La Cassazione ha affrontato la questione dei limiti della collaborazione impossibile e riconosce in buona sostanza l’errore di diritto di una sovrapposizione tra la collaborazione richiesta dal 4 bis in relazione all’art 58 ter ( articolo che la riforma originaria dell’ordinamento avrebbe modificato agganciando la collaborazione con le condotte riparative), e quella cosiddetta totale, che sarebbe riservata alla disciplina dei benefici per i “collaboratori di giustizia”. Il rischio per la Corte di una simile sovrapposizione, sarebbe quello di finire per ammettere il beneficio nei soli casi di collaborazione totale dove, al contrario, il permesso premio ha finalità rieducativa e vale per tutte le forme di esecuzione, inclusi i reati ostativi.

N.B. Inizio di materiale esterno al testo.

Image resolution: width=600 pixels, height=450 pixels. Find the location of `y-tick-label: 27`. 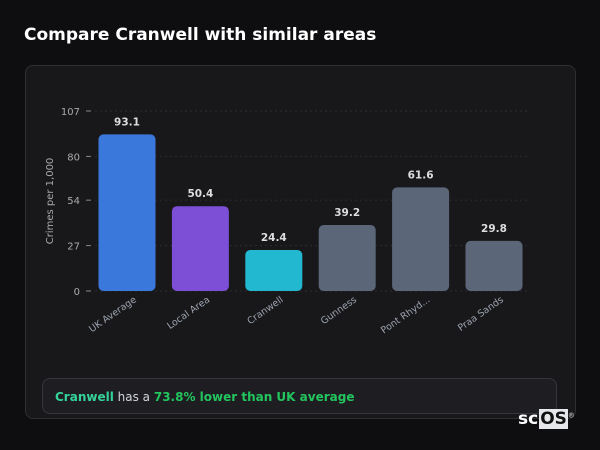

y-tick-label: 27 is located at coordinates (74, 248).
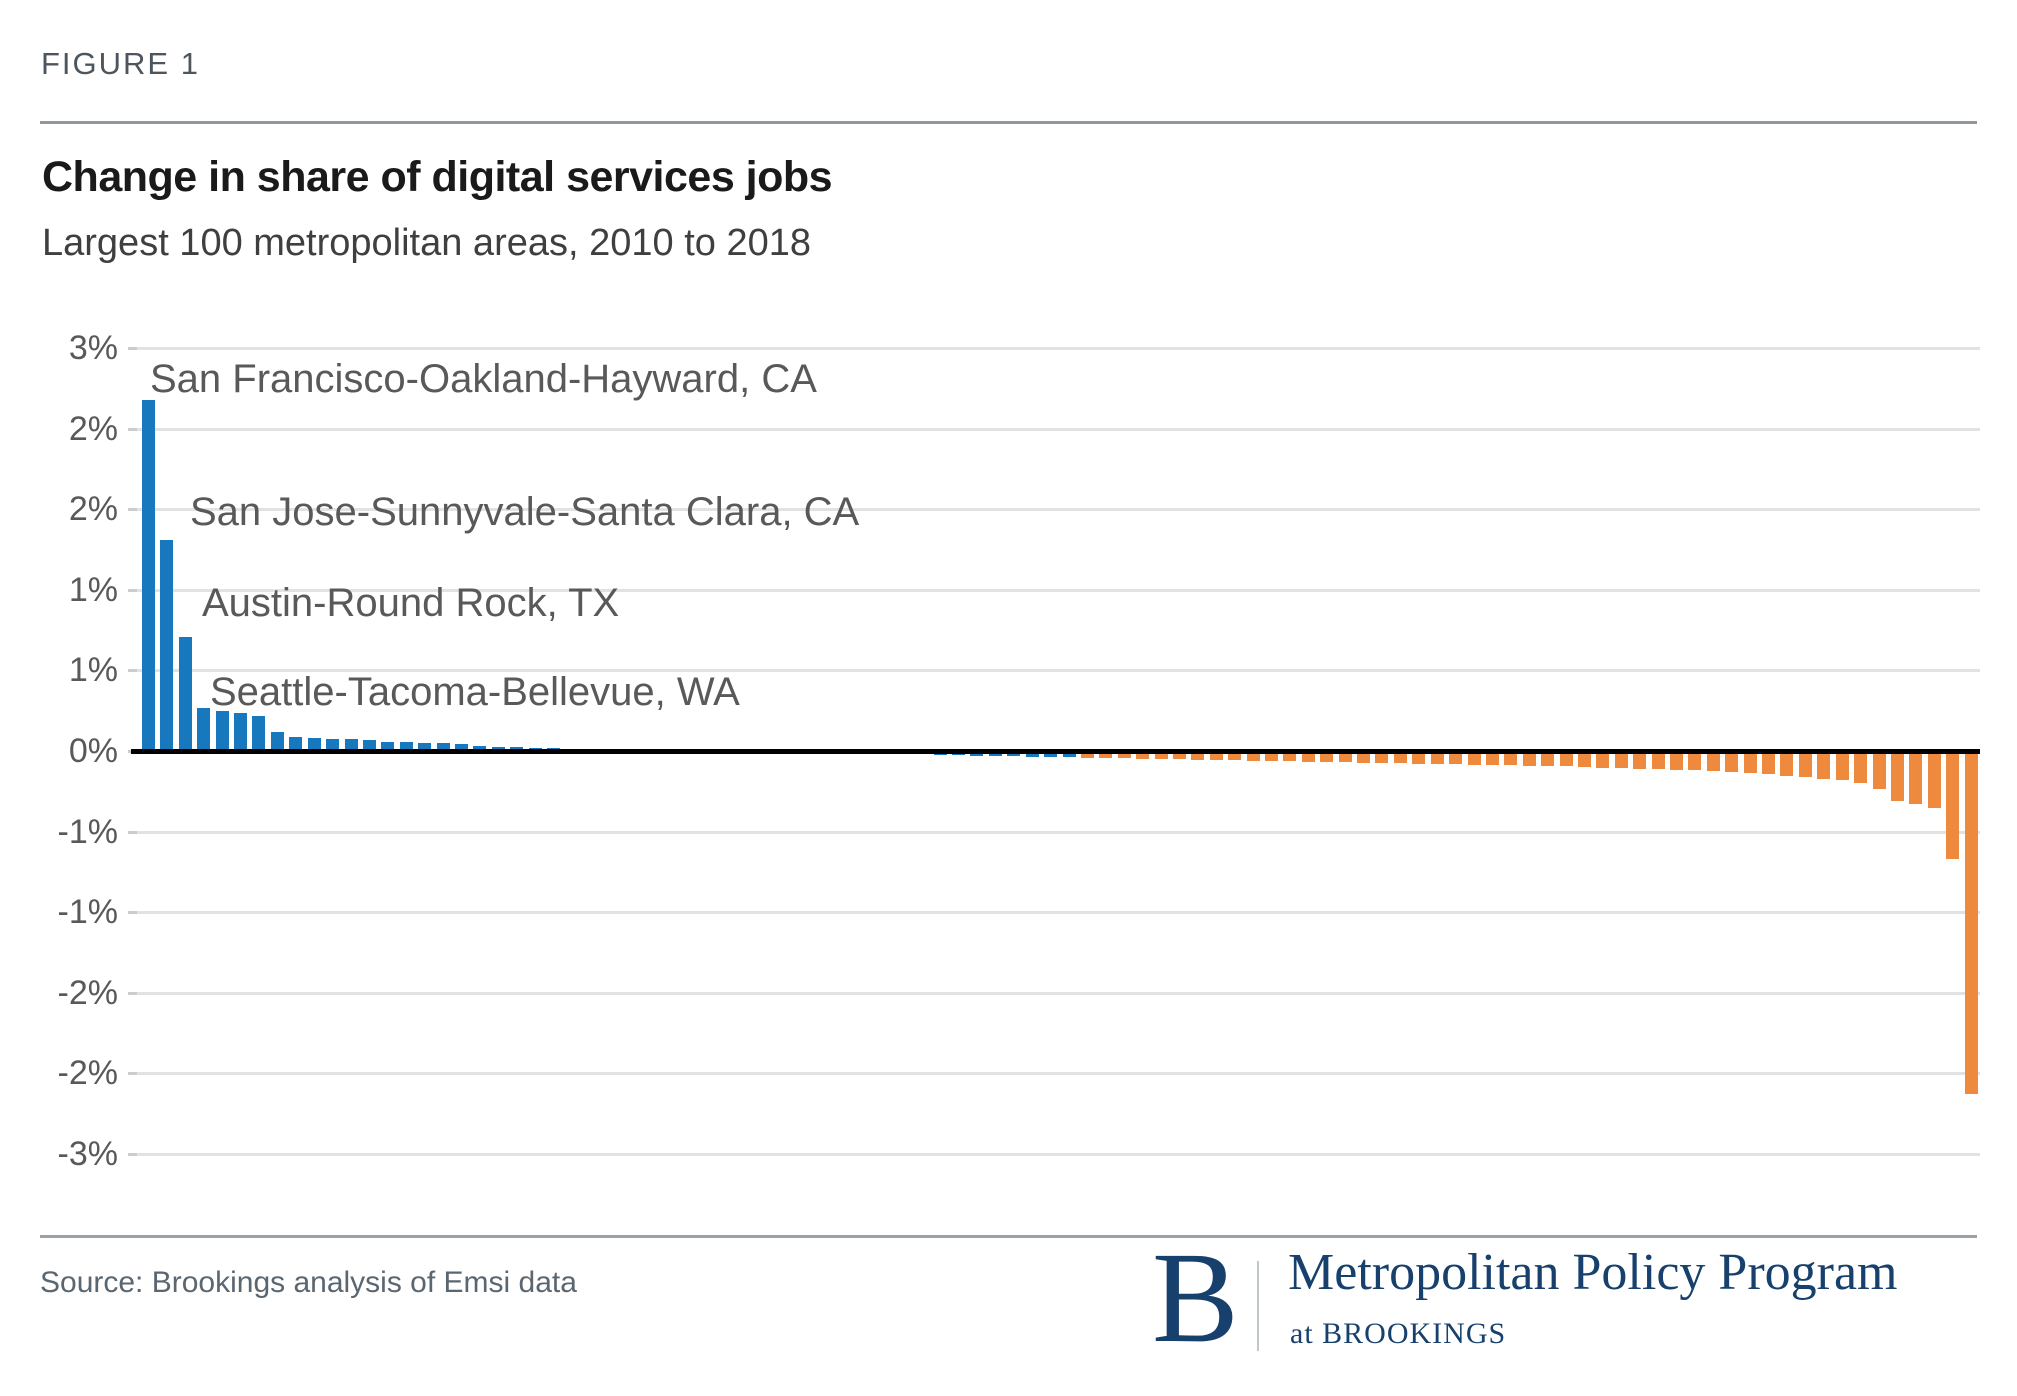 The width and height of the screenshot is (2017, 1396). What do you see at coordinates (88, 832) in the screenshot?
I see `y-axis-tick-label: -1%` at bounding box center [88, 832].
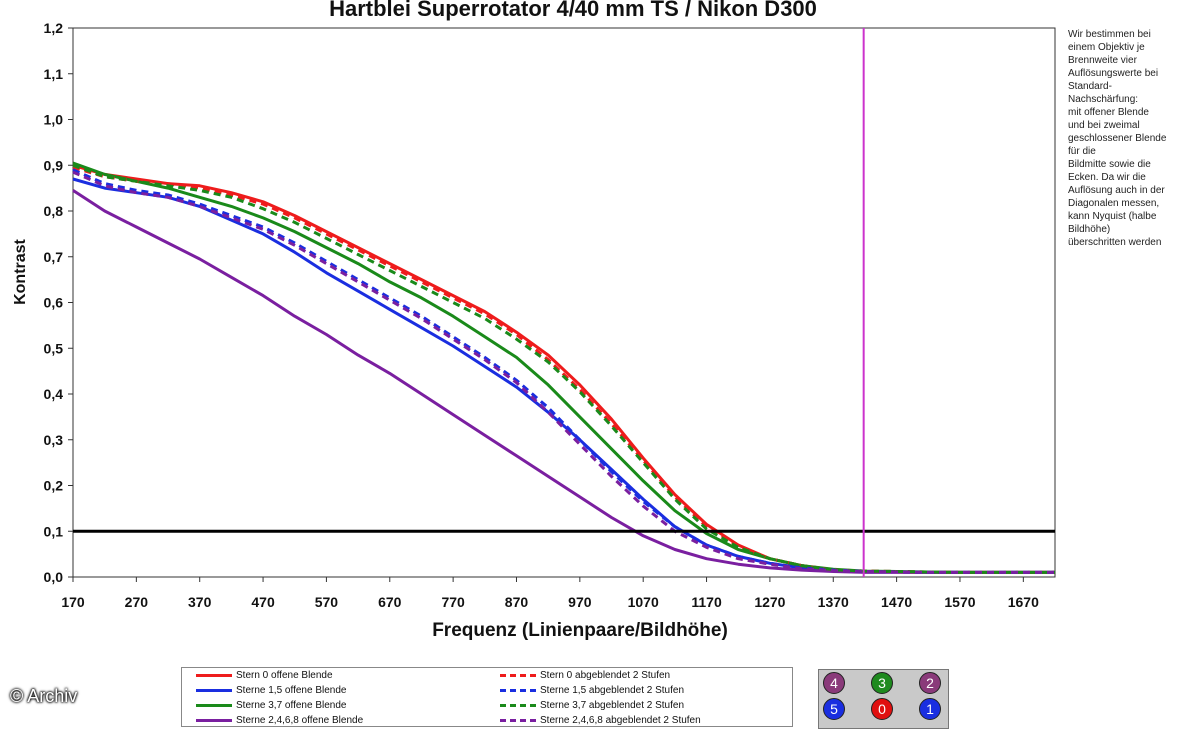 The width and height of the screenshot is (1200, 729). Describe the element at coordinates (1118, 138) in the screenshot. I see `note-line: geschlossener Blende` at that location.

Secondo la Cassazione si rischierebbe di aprire alle forme della collaborazione totale non richieste per la verifica della concessione dei benefici dell’art 4 bis. Critica è dunque la decisione degli ermellini anche nel riferire che mancano, nel provvedimento impugnato, i richiami in concreto alla possibilità della collaborazione citando solamente la nota della Dda che richiamava in astratto il possibile contributo collaborativo in ordine al sodalizio ancora esistente, ma che non teneva conto dell’ammissione di responsabilità del ricorrente e della condotta di scissione dal passato delinquenziale, omettendo di verificare il nucleo centrale, cioè l’esistenza in concreto di uno spazio collaborativo. Disattendere questo percorso valutativo, significherebbe per la Cassazione disapplicare le decisioni della Consulta che hanno indicato il canone di collaborazione, sul reato per cui vi è condanna, alla stregua dell’indice legale del ravvedimento.

Anche nella sentenza, numero 36457/ 2028 del 9.4.2018, depositata qualche giorno fa, si chiede che il Tribunale di Sorveglianza attesti, tramite la nota della Dda, la perdita dei legami del ricorrente con il contesto della criminalità organizzata. Gli ermellini hanno accolto il ricorso della procura generale contro il provvedimento del Tribunale di Sorveglianza, che dichiarava la collaborazione impossibile e accoglieva il reclamo, ritenendo concepibile il permesso premio.

Come osserva la Cassazione il Tribunale aveva ritenuto impossibile la collaborazione a fronte di un mancato sollecito della Dda: sul punto ha invece ribadito che la collaborazione non possa ritenersi impossibile per il solo fatto che non sia stata sollecitata dagli inquirenti, ma che invece rimanga, nel caso dei reati ostativi, assieme alla perdita dei legami con il contesto della criminalità organizzata, l’indice di ravvedimento. Anzi, sempre secondo la Cassazione, proprio perché è il sintomo legale del ravvedimento del condannato, la collaborazione si muove in linea con la funzione rieducativa della pena.

Sempre in tema di collaborazione e ravvedimento, a proposito del provvedimento impugnato, la Corte trova l’occasione per ribadire – viste le osservazioni del Tribunale a sostegno della decisione in merito alla mancata valutazione della lunga detenzione del condannato come circostanza dimostrativa dello scioglimento del vincolo – che la presunzione di permanenza del vincolo debba restare una massima di esperienza per il giudice che ha respinto il permesso premio. Per la Cassazione, a fronte della presunzione, solo la collaborazione, intesa come ravvedimento, può essere la prova di questa scissione. Il tutto detto, anche non mancando di richiamare che comunque per collaborazione si debba intendere, ogni contributo informativo che possa configurare un “aiuto concreto” per la ricostruzione di fatti e per l’accertamento di responsabilità, anche non direttamente collegato coi fatti di reato della condanna.